[[ Provided passage open ]]

It is due to this concern for the changes that their village has experienced that the villagers participated in a three-day UN-hosted workshop on an integrated development plan for indigenous communities in Panama.

Prior to having begun any data collection, I was given a privileged glimpse into the community’s world as I sat and observed the workshop in the communal house, a large open structure with a tin roof. The workshop began with a Catholic prayer, underlining the intertwined history of the Emberá and outside society.

Throughout the workshop, the speakers, all Emberá, urged their kinspeople to participate in the creation of a shared vision of the future of the village, to take vocal pride in their culture and to fully inform themselves in dealings with the government and others in order to safeguard their knowledge and interests.

As the speeches became more impassioned, the language turned from Spanish to the native Emberá and I was lost. So much for note taking! But suddenly at my side translating with a reassuring smile was Mara, one of the young women to whom I had been introduced my first visit.

[[ Provided passage closed ]]
[[ Dataset section open ]]

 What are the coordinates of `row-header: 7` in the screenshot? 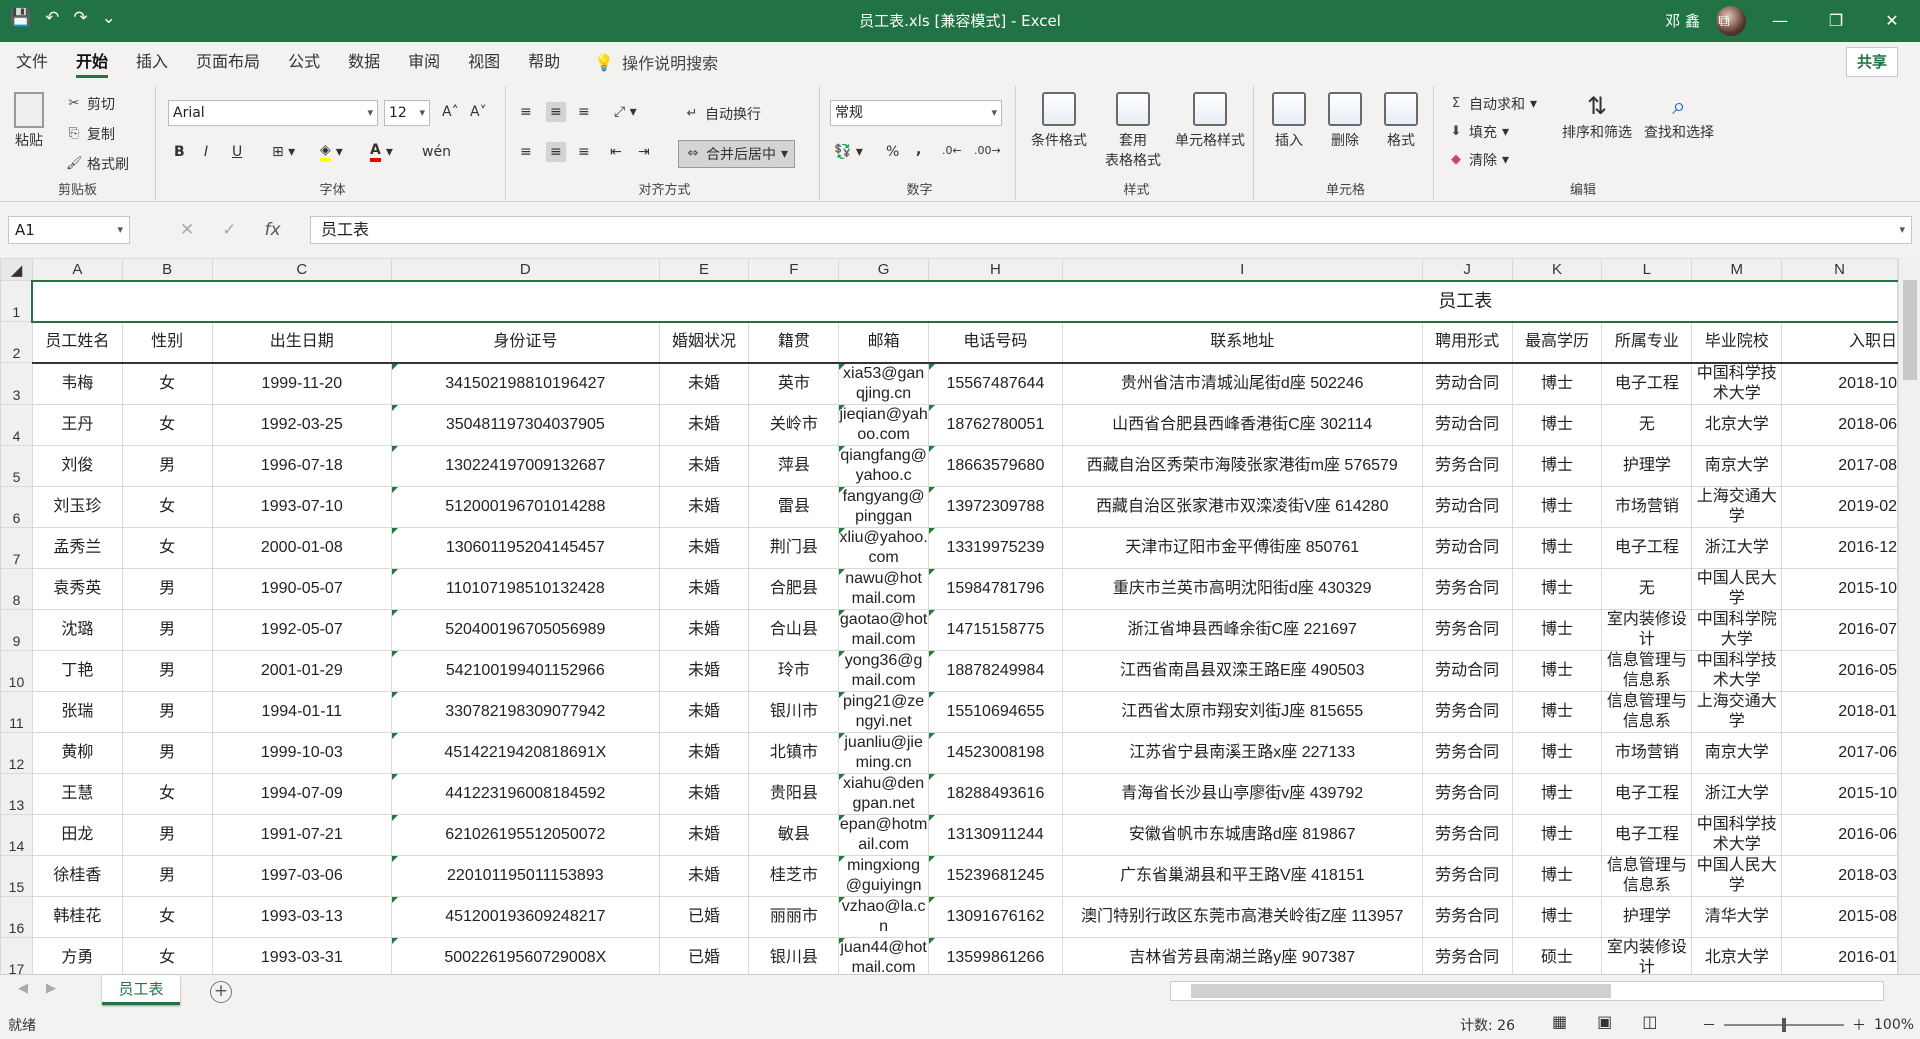 It's located at (16, 548).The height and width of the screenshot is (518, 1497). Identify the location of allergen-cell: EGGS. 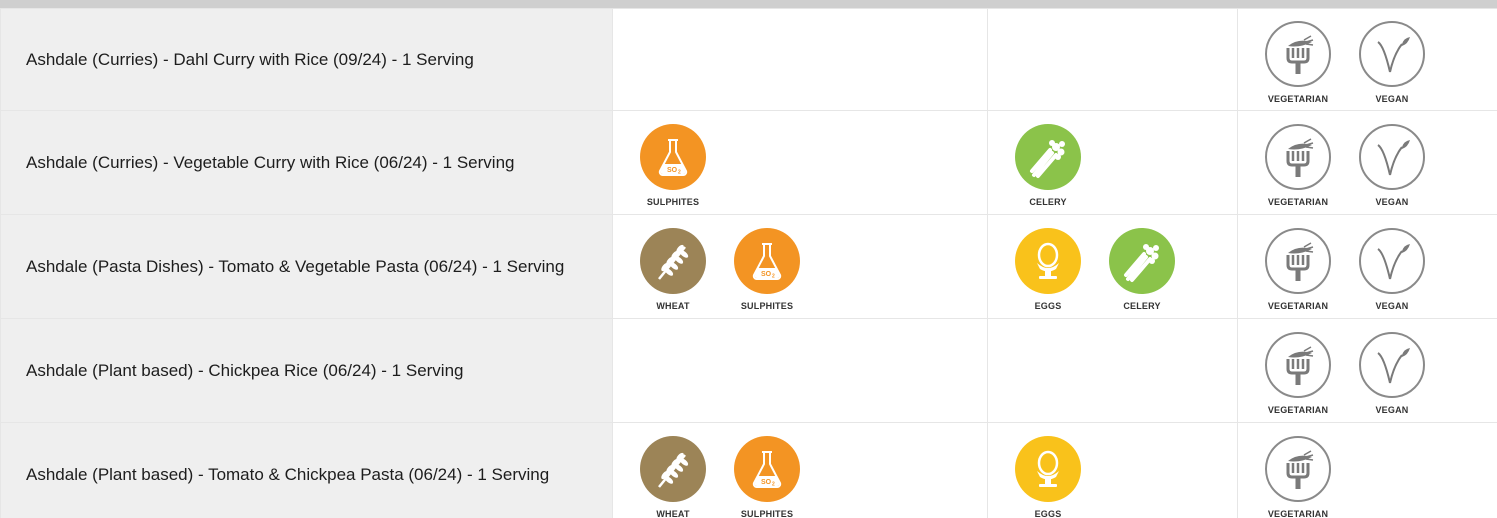
(1112, 470).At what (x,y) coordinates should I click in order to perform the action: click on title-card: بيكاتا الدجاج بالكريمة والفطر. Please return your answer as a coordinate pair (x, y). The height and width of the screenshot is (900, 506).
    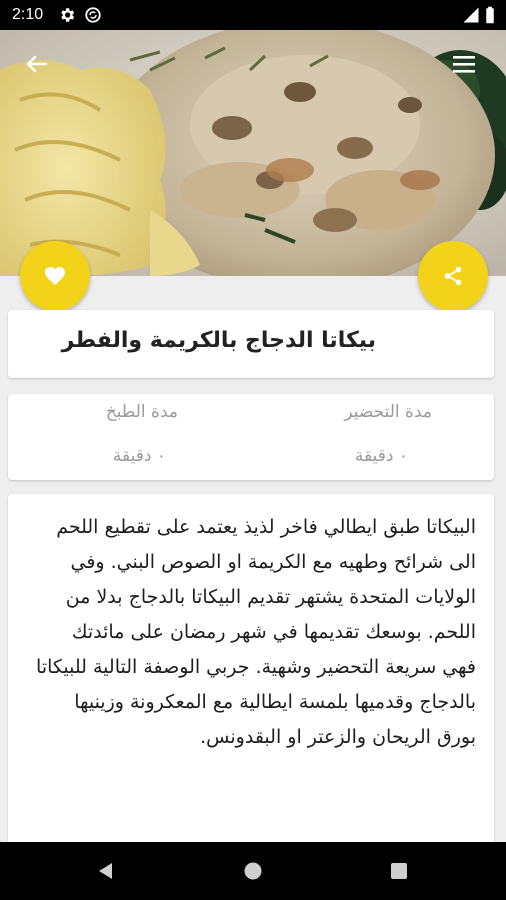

[[ Dataset section closed ]]

◆ Task list:
- 1) The passage about the Emberá workshop reports what the speakers urged their kinspeople to do. List each of those things.
- 2) Using the passage about the Emberá workshop, answer these questions:
(a) How many days did the UN-hosted workshop last?
(b) What was the roof of the communal house made of?
(c) Who began translating when the speeches switched to the Emberá language?

◆ Solutions per task:
- 1)
- Participate in the creation of a shared vision of the future of the village
- Take vocal pride in their culture
- Fully inform themselves in dealings with the government and others in order to safeguard their knowledge and interests

- 2)
(a) Three days.
(b) Tin.
(c) Mara, one of the young women the writer had been introduced to on the first visit.